With all the roster renovations that have taken place in Atlanta over the past 18 months, it can be easy to fall victim to recency bias as a Braves fan. With newly acquired players making up a significant portion of the Braves Top Prospect List, some of the longer-tenured players in the system can be easily overlooked, but that has done nothing to stop second-ranked prospect Ozhaino Albies from stealing the show in Braves camp thus far.

Despite never playing above Low-A Rome, Albies was invited to major-league camp this spring and thus far the young shortstop has been nothing but impressive. In just his first week with the big club, Albies has drawn rave reviews from seemingly everyone affiliated with the Braves organization, from the coaching staff to the front office. His makeup and maturity are often pointed out by those who have watched Albies closely, and that could be a big reason why the Braves feel comfortable having him in camp so early in his development.

At 5’9″, Albies possesses an innate ability to make consistent, solid contact from both sides of the plate. Though his power is severely limited by his stature, Albies’ ability to handle the bat combined with 70-grade speed make him a very intriguing top-of-the-order hitter for Atlanta’s future. Albies has also proven to be a very capable defender with smooth actions and a strong arm. Though he has only played shortstop to this point, many believe that Albies could seamlessly make the transition to second base if needed, which only increases his value. Albies’ performance thus far and the lack of middle infield depth for the Braves raises a very interesting question: Is it possible that Albies could reach Atlanta this season despite being just 19 years old?

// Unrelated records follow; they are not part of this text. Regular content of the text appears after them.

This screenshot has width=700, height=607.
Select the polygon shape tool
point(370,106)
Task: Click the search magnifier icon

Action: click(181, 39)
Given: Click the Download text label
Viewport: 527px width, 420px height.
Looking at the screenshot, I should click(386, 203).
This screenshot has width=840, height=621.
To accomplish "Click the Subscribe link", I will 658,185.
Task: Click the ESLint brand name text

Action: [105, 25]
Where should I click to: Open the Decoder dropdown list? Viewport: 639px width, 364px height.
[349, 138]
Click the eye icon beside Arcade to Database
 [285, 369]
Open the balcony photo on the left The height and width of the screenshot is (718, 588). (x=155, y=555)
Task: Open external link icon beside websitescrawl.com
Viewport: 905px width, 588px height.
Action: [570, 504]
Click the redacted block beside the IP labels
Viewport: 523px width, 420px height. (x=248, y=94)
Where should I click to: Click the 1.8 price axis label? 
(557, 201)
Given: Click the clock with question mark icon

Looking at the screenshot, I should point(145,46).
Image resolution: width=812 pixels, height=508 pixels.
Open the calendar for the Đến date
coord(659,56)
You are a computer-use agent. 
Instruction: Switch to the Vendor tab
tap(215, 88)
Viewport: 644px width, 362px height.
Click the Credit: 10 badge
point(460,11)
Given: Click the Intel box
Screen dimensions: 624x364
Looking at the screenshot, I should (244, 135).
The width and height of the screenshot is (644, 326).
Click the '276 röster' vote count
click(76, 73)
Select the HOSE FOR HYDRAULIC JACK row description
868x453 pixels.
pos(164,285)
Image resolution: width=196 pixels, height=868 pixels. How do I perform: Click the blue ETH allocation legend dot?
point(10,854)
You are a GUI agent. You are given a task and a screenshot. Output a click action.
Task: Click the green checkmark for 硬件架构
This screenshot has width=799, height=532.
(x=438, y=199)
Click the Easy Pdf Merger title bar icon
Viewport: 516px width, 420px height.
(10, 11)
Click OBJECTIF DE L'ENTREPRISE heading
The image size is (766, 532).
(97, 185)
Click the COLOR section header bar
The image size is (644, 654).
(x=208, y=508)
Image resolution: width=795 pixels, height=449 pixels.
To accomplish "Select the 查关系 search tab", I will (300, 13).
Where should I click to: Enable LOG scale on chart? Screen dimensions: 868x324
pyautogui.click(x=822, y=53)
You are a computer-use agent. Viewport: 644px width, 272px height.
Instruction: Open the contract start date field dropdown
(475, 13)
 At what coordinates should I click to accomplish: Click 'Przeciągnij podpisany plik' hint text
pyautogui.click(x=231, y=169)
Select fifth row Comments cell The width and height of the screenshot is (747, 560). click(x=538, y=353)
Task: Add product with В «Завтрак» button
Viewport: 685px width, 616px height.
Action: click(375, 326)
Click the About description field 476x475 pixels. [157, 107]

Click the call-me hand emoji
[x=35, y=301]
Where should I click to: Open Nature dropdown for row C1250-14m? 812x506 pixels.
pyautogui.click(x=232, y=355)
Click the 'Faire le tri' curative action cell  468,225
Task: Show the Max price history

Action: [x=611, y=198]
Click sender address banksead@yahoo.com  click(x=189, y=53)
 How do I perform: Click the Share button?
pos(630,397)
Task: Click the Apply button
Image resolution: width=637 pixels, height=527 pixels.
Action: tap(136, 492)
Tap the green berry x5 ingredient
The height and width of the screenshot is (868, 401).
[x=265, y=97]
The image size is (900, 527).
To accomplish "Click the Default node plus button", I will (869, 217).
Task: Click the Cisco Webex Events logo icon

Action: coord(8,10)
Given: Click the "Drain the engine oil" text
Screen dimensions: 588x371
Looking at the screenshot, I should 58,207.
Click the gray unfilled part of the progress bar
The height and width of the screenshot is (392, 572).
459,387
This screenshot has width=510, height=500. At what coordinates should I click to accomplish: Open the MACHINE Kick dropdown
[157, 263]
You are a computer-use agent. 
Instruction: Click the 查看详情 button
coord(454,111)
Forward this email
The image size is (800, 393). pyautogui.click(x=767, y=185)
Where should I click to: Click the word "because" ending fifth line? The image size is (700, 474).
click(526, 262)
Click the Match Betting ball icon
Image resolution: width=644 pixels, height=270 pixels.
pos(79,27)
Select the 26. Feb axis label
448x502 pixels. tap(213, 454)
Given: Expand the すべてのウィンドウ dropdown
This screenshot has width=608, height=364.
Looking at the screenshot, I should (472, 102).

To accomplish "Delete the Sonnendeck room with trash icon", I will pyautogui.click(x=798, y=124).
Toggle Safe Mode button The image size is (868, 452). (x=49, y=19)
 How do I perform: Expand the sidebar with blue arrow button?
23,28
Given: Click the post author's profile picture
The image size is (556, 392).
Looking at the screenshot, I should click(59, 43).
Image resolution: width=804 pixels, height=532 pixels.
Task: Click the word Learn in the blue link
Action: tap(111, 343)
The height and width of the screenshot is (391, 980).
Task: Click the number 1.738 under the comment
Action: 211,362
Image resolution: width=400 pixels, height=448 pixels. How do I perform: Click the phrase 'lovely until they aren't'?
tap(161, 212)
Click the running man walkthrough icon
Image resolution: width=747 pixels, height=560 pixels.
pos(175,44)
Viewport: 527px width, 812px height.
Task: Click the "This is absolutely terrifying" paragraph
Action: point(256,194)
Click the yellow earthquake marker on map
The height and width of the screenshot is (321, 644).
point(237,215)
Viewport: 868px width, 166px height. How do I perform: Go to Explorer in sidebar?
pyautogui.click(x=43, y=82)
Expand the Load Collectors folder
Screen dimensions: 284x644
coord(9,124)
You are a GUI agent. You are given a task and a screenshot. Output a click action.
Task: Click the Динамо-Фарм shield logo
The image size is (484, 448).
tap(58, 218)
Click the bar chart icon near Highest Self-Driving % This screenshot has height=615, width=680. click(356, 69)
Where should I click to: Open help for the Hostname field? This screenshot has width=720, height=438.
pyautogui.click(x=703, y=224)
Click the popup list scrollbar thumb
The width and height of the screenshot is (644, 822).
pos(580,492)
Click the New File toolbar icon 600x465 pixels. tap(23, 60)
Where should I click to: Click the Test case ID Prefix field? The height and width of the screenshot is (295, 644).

Most prospects who reach the major leagues before turning 20 are considered generational talents, with the most recent examples being outfielders Bryce Harper and Mike Trout. Both players possess all-around skills that have enabled them to not only debut at a young age, but debut with a high level of success. Albies brings a different package of tools to the table, as he relies on his speed and a steady approach at the plate to supplement his lack of power. Braves fans may recall a similar prospect in Rafael Furcal, who debuted in Atlanta in 2000 with only 10 at-bats above Class-A. Furcal utilized his combination of speed, on-base ability, and defense to make an instant impact for the Braves. After breaking camp with the major-league club, Furcal posted a batting line of .295/.394/.382 with 40 stolen bases, earning the National League Rookie of the Year for his efforts.

It is certainly possible that Albies could earn a promotion to Atlanta this year, given his advanced approach and the Braves’ need for consistency at second base. One other factor could be the potential trade of newly-acquired shortstop Erick Aybar, who stands as a solid bet to be traded at some point this season due to his impending free agency next offseason. The Braves have not been shy about tearing down their roster, and if Aybar is moved it could open the door for Albies to assume a starting job in Atlanta. Aybar has reportedly received interest from the St. Louis Cardinals in recent days, as their everyday shortstop Jhonny Peralta is expected to be out 2-3 months with a torn thumb ligament. If a move it made prior to the regular season, it could only expedite the process of getting Albies regular playing time at the major league level. This could be something to monitor in the coming weeks.

While it may not be prudent or feasible for the Braves to break camp with Albies occupying a starting job at either shortstop or second base, the possibility exists that he could make a profound impact on the roster later in the season. The Braves have high hopes for Albies, and even if his promotion is delayed somewhat (possibly until 2017), the young man’s performance so far this spring has only enhanced the belief that he will be an impact player for the Braves sometime in the future.